Une des grosses difficultés, c’est donc cette précipitation dans les réformes, assortie d’un manque d’écoute du ministère. 

Une génération fragilisée

Cette hâte à réformer, les élèves en font les frais. Comme les enseignants, ils sont les cobayes de ces changements incessants. Ils sont aussi le laboratoire des enseignants insuffisamment formés à la gestion de situations diverses et variées. 

Comme l’exprime William Lafleur, « pendant ma toute première année d'enseignant, j'ai utilisé mes élèves. C'étaient des cobayes, en fait, vu que je testais des trucs avec eux. Je ne savais pas quelle solution apporter. Donc, j'ai fait des choses qu'il ne fallait pas. Par exemple, je me souviens avec mes troisièmes : j'ai beaucoup fait ami-ami avec eux parce que j’avais envie d'être le prof cool ». Il aurait aimé qu’on lui dise en formation que cette attitude était contre-productive, et qu’au bout d'un moment, les élèves n’allaient plus du tout le respecter. Il s’en est bien sûr rendu compte un peu trop tard. Et ce fut très dur à reprendre en main.

Les jeunes d’aujourd’hui sont donc fragilisés par ces transformations constantes, par le fait d'avoir des professeurs mal ou pas formés. On les traite souvent de fragiles, mais on oublie que :

  • Ils ont tous grandi dans l’état d’urgence. Ils n’ont connu qu’une France sujette aux attentats terroristes. Certes, les années 90 ont également eu leur lot d’attentats, mais la fréquence n’était pas la même. Et ce n’est pas l’intégralité du territoire qui était concerné. 

  • Ils ont par ailleurs traversé une pandémie mondiale. Les adolescents sont le fruit du monde dans lequel ils vivent. Et ce monde n’est guère bienveillant. 

  • On les empile, on les entasse dans des classes et on ne donne pas les moyens aux professeurs de bien leur venir en aide. 

  • On leur dit que maintenant, Pronote et Parcousup vont un peu gérer leur avenir à leur place. Un peu comme une roulette russe. N’oublions pas qu’il n’y a plus de place pour tous à l’université, contrairement à avant. 

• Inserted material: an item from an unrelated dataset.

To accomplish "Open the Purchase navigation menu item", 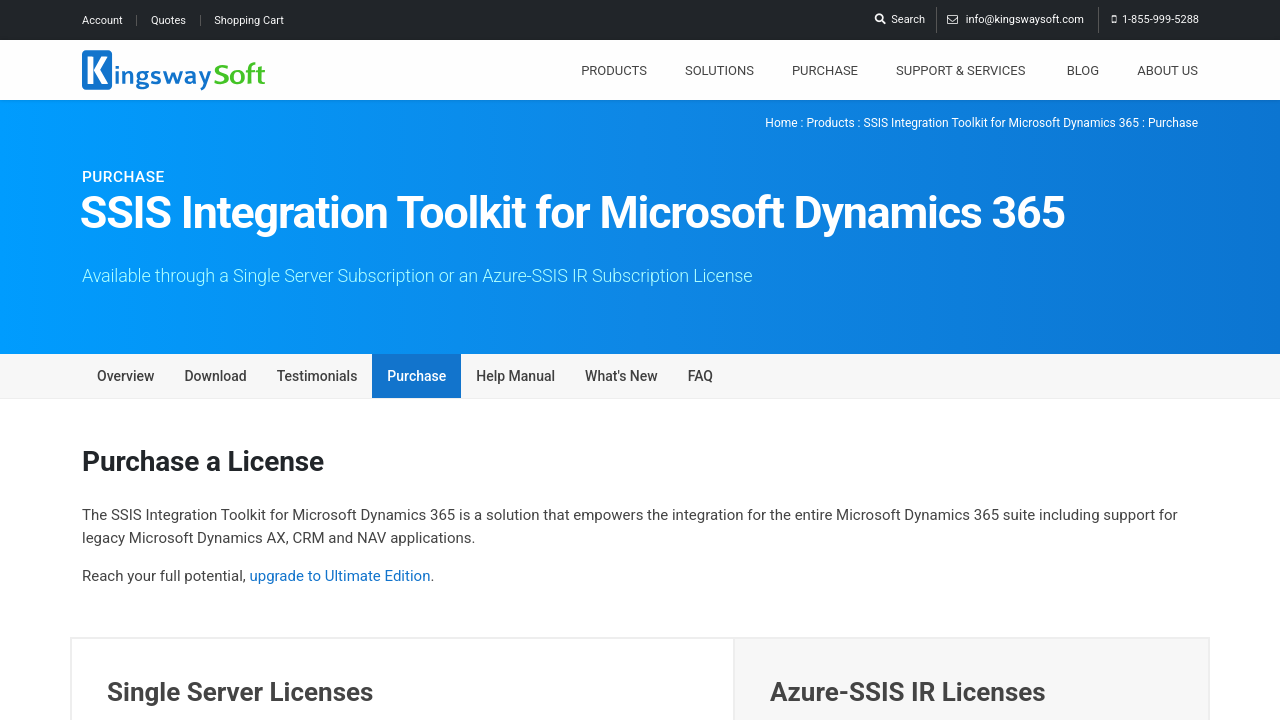I will (824, 71).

Une union parents-profs à créer pour les conditions de travail des enseignants et de leurs élèves 

Œuvrer pour améliorer les conditions d’exercice des enseignants et des élèves, c’est un peu le combat de David contre Goliath explique William Lafleur. Il a bien essayé de faire bouger les choses de l’intérieur, mais n’oublions pas que David perd. Les capacités à faire changer les choses depuis l’intérieur sont minimes : actions syndicales, collectifs, actions communes… Très peu de choses aboutissent. Du coup, la santé mentale, voire la santé tout court peuvent vite être affectées. On pense bien sûr à Christine Renon qui avait alerté par courrier sur son désarroi face à l’évolution du métier et qui s’est finalement donné la mort faute de soutien, d’apport de solutions. 

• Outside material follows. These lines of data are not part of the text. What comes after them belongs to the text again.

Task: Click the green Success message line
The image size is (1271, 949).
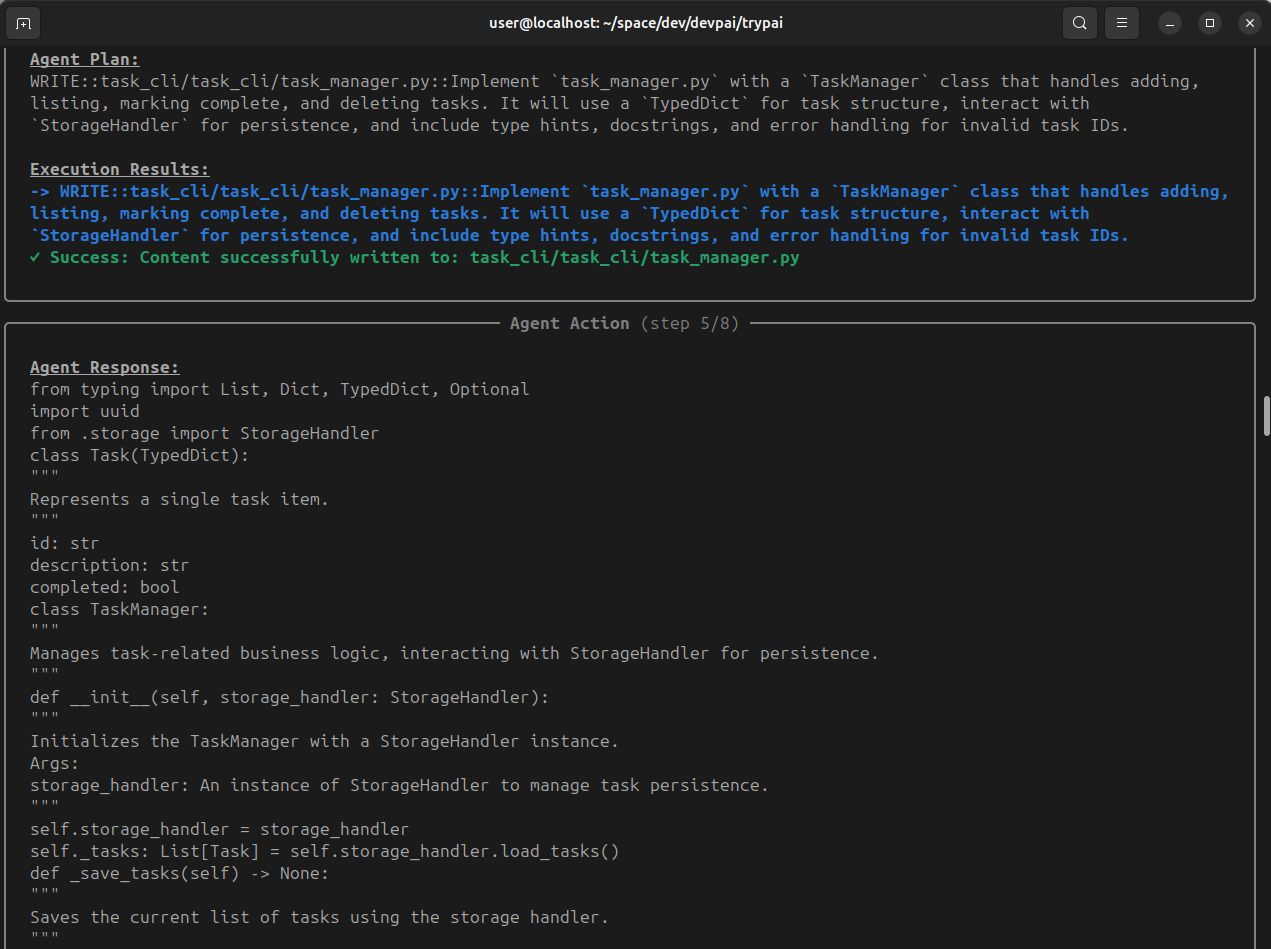Action: pyautogui.click(x=415, y=257)
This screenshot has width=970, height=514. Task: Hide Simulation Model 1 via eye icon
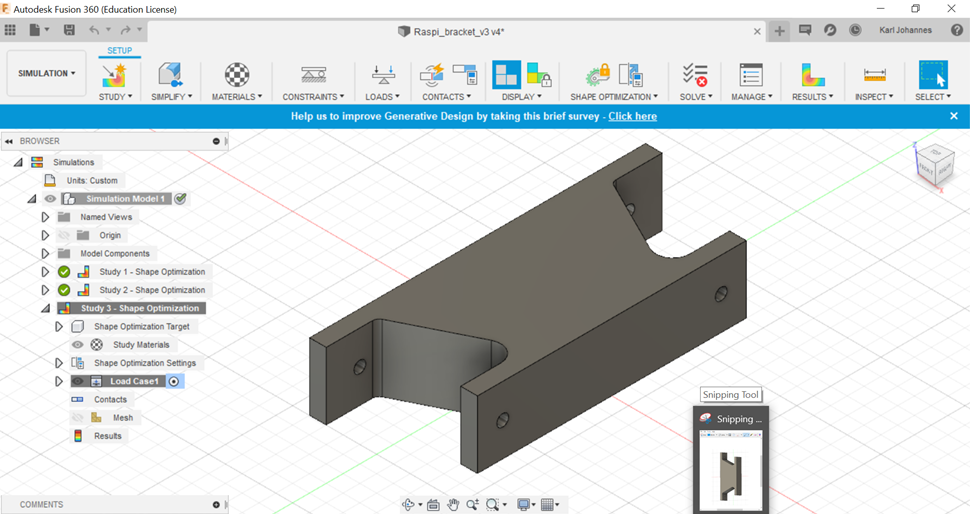50,199
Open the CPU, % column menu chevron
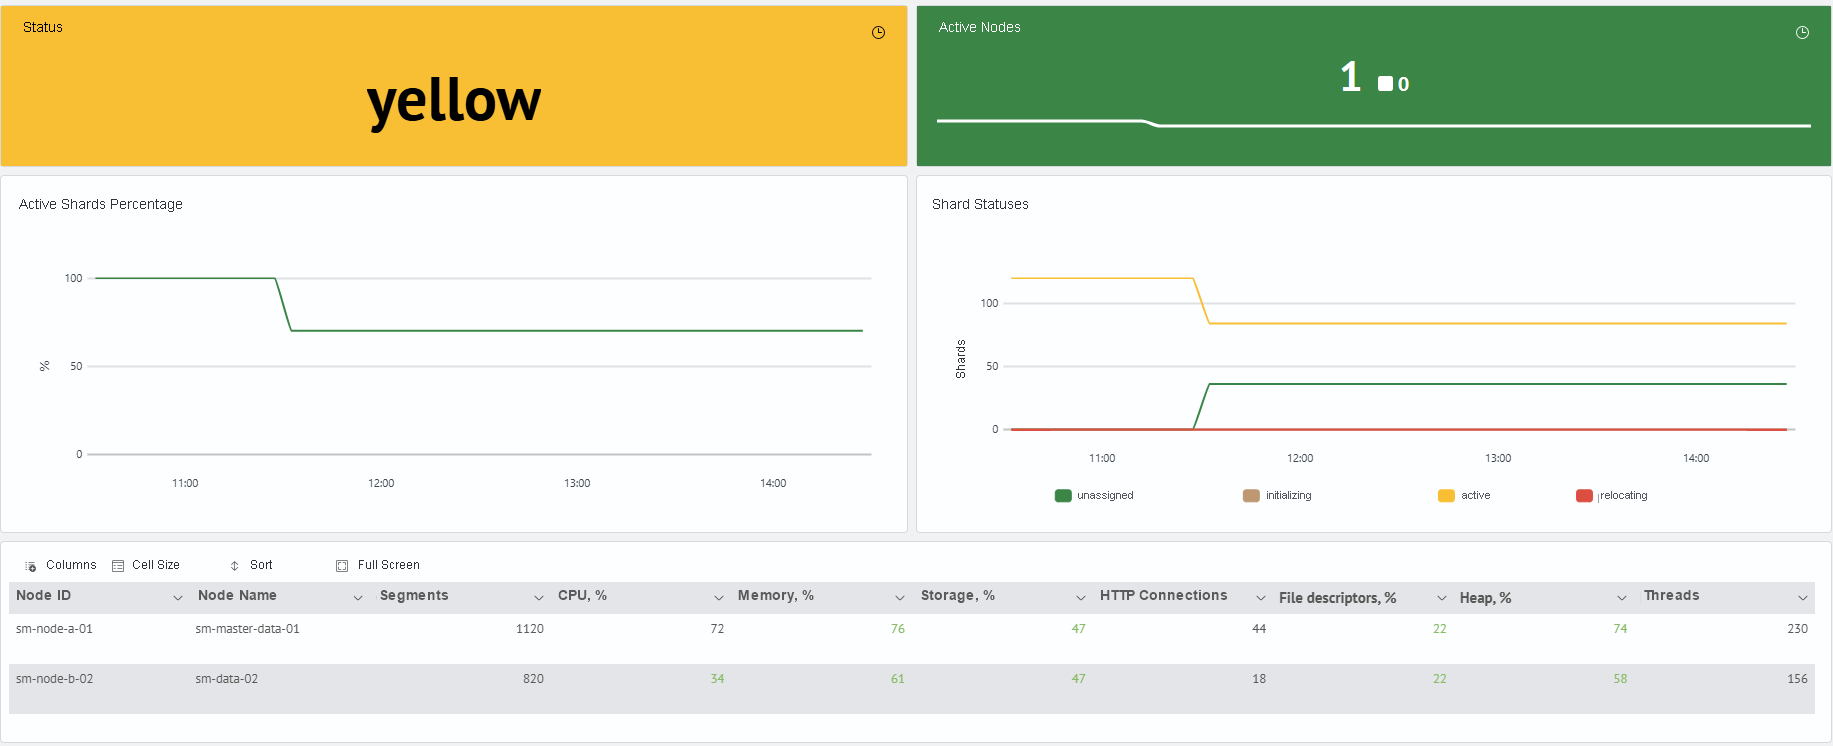This screenshot has height=746, width=1833. coord(718,598)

Néanmoins, William Lafleur tient à souligner les réussites qui existent, au niveau local, car parents, enseignants, hiérarchie se mobilisent et trouvent un écho dans la presse locale (fermeture de classe par exemple). Cela montre qu’une collaboration entre enseignants et parents permettrait de sauvegarder l’éducation à plus long terme.  Parce que parents et enseignants partagent un objectif commun, celui d'instruire au mieux les élèves dans les meilleures conditions qui soient.

Si William Lafleur n’entrevoit pas de solution à court terme pour changer le système de l’Éducation nationale, il espère qu’une telle union entre parents et enseignants pourra porter ses fruits à moyens et longs termes. « J’espère qu’on est en train de traverser le pire pour que le meilleur puisse naître. Actuellement, ce qu’on fait envers les adolescents et les enfants, c’est de la maltraitance, notamment avec les élèves en situation de handicap. Les classes pour ces élèves à besoins spécifiques ont fermé. Ils se retrouvent en classe ordinaire, mais sans les aides dont ils ont besoin ».

C'est parce que William Lafleur ne voulait plus être complice de ça, qu'il a finalement démissionné de l'Éducation nationale. Il n'en espère pas moins qu’on donnera un jour à l’école les moyens de bien s’occuper des élèves.